EXERCISE
An acceptable response holds only the line containing "Click the 'MINUTES' text under the 60 logo" and every line after it to the end of the records, each reproduced exactly.

EXERCISE DATA
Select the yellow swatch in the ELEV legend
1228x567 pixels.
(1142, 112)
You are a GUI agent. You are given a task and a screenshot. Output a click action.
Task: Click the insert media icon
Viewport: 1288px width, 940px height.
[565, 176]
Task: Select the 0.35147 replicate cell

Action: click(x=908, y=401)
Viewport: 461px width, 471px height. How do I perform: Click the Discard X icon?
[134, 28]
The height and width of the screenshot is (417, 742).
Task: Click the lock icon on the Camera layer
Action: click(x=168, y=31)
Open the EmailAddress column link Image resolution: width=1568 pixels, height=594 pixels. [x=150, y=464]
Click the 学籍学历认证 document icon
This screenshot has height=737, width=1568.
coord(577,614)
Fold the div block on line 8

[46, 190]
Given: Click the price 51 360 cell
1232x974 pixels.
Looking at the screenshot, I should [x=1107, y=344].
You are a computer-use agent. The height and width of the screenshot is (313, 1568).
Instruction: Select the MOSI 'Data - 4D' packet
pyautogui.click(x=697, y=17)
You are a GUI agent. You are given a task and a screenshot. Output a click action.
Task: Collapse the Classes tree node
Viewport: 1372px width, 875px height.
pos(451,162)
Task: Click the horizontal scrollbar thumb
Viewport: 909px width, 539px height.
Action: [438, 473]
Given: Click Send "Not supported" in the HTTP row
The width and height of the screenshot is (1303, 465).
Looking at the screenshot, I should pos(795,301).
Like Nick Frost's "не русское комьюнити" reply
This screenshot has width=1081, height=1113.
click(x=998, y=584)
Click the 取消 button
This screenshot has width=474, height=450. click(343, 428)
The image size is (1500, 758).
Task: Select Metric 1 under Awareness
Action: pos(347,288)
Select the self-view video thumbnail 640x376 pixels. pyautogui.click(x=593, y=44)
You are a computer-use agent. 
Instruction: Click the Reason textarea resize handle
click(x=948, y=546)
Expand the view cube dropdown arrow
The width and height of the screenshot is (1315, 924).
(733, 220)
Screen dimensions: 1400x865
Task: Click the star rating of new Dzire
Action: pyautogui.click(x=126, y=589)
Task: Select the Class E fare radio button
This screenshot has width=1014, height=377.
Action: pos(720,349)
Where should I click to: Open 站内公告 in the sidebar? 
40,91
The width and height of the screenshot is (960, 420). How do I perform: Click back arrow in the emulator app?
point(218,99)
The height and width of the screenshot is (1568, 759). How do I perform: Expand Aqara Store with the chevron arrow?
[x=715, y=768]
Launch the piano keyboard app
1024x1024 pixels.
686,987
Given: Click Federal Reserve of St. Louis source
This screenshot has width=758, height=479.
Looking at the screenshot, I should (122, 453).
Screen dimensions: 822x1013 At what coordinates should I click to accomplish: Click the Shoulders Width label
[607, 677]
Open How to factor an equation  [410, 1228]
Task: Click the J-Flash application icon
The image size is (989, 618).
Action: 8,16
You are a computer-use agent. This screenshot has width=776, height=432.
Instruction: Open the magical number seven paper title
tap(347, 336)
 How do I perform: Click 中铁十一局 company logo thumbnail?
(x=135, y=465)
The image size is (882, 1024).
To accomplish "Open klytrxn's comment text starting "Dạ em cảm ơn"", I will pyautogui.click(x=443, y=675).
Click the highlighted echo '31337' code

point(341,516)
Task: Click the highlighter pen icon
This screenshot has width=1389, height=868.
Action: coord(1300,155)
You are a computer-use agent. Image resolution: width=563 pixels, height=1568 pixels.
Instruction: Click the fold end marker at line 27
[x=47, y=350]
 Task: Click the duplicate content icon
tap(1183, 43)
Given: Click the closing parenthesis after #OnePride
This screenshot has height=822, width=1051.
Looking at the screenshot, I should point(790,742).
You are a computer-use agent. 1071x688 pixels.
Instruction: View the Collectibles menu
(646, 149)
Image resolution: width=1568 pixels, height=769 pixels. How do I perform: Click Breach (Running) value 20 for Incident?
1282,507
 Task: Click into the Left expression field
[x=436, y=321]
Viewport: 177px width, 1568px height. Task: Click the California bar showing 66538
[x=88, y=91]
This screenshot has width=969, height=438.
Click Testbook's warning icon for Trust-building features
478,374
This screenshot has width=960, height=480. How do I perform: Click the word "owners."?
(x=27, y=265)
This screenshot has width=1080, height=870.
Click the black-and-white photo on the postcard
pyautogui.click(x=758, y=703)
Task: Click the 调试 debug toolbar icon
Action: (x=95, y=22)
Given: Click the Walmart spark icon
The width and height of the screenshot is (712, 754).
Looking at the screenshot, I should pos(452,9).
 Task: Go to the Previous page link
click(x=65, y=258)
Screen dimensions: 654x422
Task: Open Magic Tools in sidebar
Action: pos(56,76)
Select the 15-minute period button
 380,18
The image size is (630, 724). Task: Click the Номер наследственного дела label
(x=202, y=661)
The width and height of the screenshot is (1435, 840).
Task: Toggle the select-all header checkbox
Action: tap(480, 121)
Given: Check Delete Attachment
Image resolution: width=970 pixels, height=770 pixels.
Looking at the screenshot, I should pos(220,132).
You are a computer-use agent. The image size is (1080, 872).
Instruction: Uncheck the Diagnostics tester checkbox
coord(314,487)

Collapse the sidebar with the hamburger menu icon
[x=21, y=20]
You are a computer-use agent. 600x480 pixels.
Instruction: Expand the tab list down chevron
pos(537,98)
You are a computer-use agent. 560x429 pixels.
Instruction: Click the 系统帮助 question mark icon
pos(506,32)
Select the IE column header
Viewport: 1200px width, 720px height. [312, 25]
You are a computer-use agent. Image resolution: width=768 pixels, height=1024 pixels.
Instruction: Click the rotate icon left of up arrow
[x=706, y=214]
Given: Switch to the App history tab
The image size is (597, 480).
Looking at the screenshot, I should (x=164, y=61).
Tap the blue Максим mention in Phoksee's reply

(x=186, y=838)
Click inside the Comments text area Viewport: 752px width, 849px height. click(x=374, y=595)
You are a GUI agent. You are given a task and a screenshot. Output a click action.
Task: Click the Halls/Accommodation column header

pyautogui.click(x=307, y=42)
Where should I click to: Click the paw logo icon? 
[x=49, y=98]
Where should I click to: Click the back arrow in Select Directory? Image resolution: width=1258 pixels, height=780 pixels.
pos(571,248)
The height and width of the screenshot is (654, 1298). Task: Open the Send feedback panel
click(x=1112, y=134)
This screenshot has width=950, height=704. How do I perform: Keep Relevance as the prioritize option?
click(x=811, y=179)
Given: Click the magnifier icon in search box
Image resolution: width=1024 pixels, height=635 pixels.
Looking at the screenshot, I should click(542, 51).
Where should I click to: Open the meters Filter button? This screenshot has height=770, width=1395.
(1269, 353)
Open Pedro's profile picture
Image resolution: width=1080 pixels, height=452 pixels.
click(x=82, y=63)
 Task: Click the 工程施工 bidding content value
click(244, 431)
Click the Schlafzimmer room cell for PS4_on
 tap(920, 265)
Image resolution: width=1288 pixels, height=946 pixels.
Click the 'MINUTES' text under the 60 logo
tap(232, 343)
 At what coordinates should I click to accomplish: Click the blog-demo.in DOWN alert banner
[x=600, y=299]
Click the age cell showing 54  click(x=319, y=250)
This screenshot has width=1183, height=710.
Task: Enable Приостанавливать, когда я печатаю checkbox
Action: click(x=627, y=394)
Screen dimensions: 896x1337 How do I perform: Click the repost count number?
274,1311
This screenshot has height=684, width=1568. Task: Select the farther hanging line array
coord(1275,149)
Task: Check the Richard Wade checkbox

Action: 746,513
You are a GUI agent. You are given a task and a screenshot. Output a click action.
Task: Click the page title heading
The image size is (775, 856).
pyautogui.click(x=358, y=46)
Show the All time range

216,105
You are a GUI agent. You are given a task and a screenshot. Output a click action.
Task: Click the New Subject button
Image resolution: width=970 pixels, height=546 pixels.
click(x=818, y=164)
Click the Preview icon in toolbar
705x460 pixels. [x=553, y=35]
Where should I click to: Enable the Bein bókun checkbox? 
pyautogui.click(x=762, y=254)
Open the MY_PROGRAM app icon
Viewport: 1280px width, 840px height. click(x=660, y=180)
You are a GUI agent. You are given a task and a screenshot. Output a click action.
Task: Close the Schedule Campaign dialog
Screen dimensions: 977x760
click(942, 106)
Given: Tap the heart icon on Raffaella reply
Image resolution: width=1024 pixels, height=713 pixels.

RESPONSE BOX
Click the 'MINUTES' text under the 60 logo
tap(232, 343)
 At what coordinates should I click to accomplish: Click the blog-demo.in DOWN alert banner
[x=600, y=299]
Click the age cell showing 54  click(x=319, y=250)
This screenshot has width=1183, height=710.
Task: Enable Приостанавливать, когда я печатаю checkbox
Action: click(x=627, y=394)
Screen dimensions: 896x1337 How do I perform: Click the repost count number?
274,1311
This screenshot has height=684, width=1568. Task: Select the farther hanging line array
coord(1275,149)
Task: Check the Richard Wade checkbox

Action: 746,513
You are a GUI agent. You are given a task and a screenshot. Output a click action.
Task: Click the page title heading
The image size is (775, 856).
pyautogui.click(x=358, y=46)
Show the All time range

216,105
You are a GUI agent. You are given a task and a screenshot. Output a click action.
Task: Click the New Subject button
Image resolution: width=970 pixels, height=546 pixels.
click(x=818, y=164)
Click the Preview icon in toolbar
705x460 pixels. [x=553, y=35]
Where should I click to: Enable the Bein bókun checkbox? 
pyautogui.click(x=762, y=254)
Open the MY_PROGRAM app icon
Viewport: 1280px width, 840px height. click(x=660, y=180)
You are a GUI agent. You are given a task and a screenshot. Output a click action.
Task: Close the Schedule Campaign dialog
Screen dimensions: 977x760
click(942, 106)
Given: Tap the heart icon on Raffaella reply
Image resolution: width=1024 pixels, height=713 pixels.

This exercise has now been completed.